Shifting back and forth between childhood and his teenage years, between Azinhaga and Lisbon, this is a mosaic of memories, a simply told, affecting look back into the author’s boyhood: the tragic death of his older brother at the age of four; his mother pawning the family’s blankets every spring and buying them back in time for winter; his beloved grandparents bringing the weaker piglets into their bed on cold nights; and Saramago’s early encounters with literature, from teaching himself to read by deciphering articles in the daily newspaper, to poring over an entertaining dialogue in a Portuguese-French conversation guide, not realizing that he was in fact reading a play by Molière.
Written with Saramago’s characteristic wit and honesty, Small Memories traces the formation of an artist fascinated by words and stories from an early age and who emerged, against all odds, as one of the world’s most respected writers.

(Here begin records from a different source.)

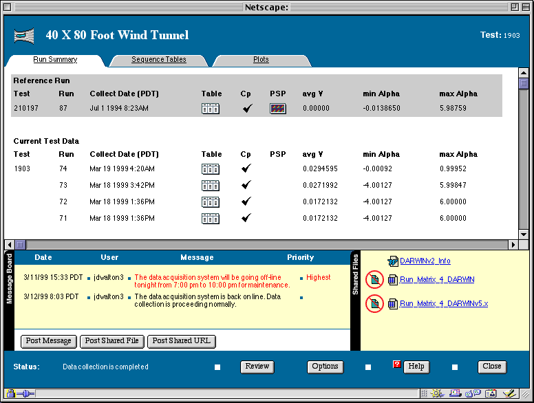The image size is (534, 403).
Task: Open the PSP image icon for Run 87
Action: point(277,108)
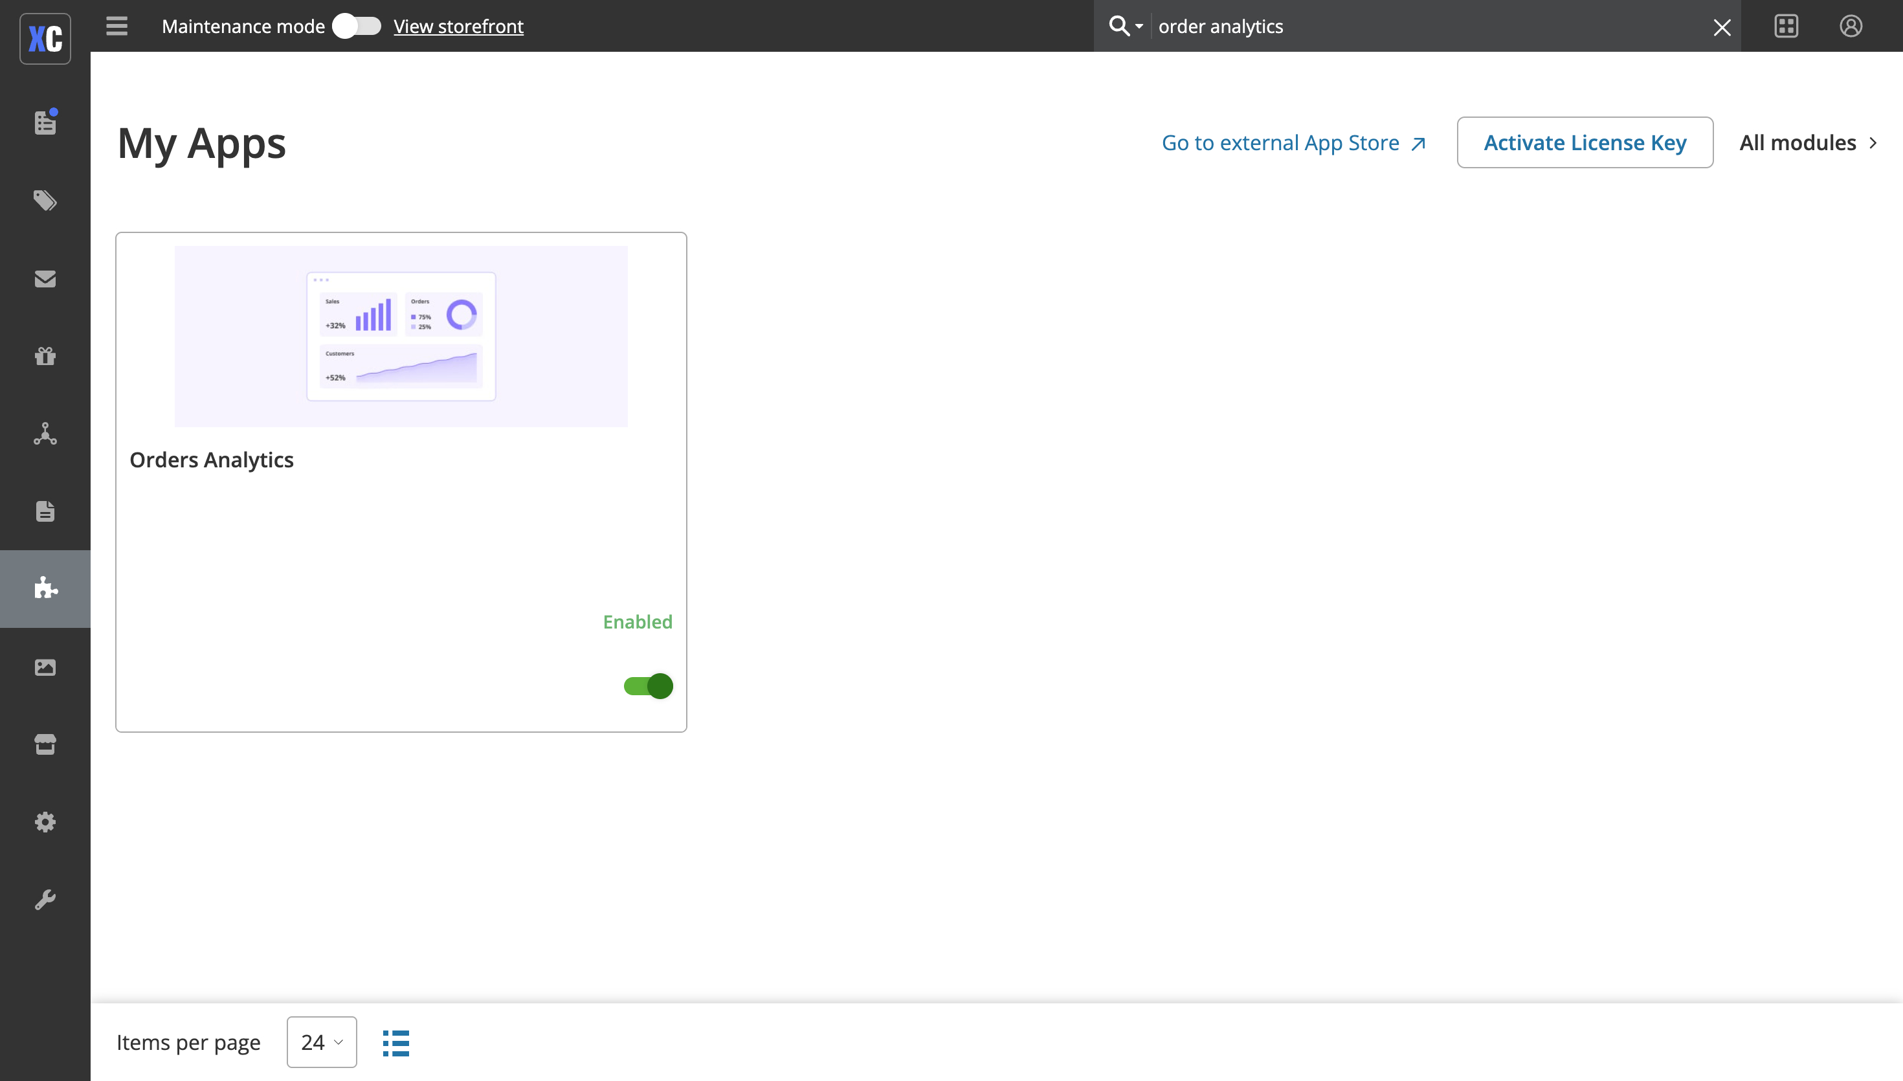The image size is (1903, 1081).
Task: Expand All modules chevron link
Action: pos(1809,143)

Opening: THE VILLAGE IS CALLED Azinhaga and has, so to speak, been where it is since the dawn of nationhood (it had a charter as early as the thirteenth century), but nothing remains of that glorious ancient history except the river that passes right by it (and has done, I imagine, since the world was created) and which, as far as I know, has never changed direction, although it has overflowed its banks on innumerable occasions.
I love that he cared about the homeless lizards.
This was the right book at the right time, a breath of fresh air, beautifully written (natch), of ideal length, and a charismatic slice of rural Portuguese life from a time past.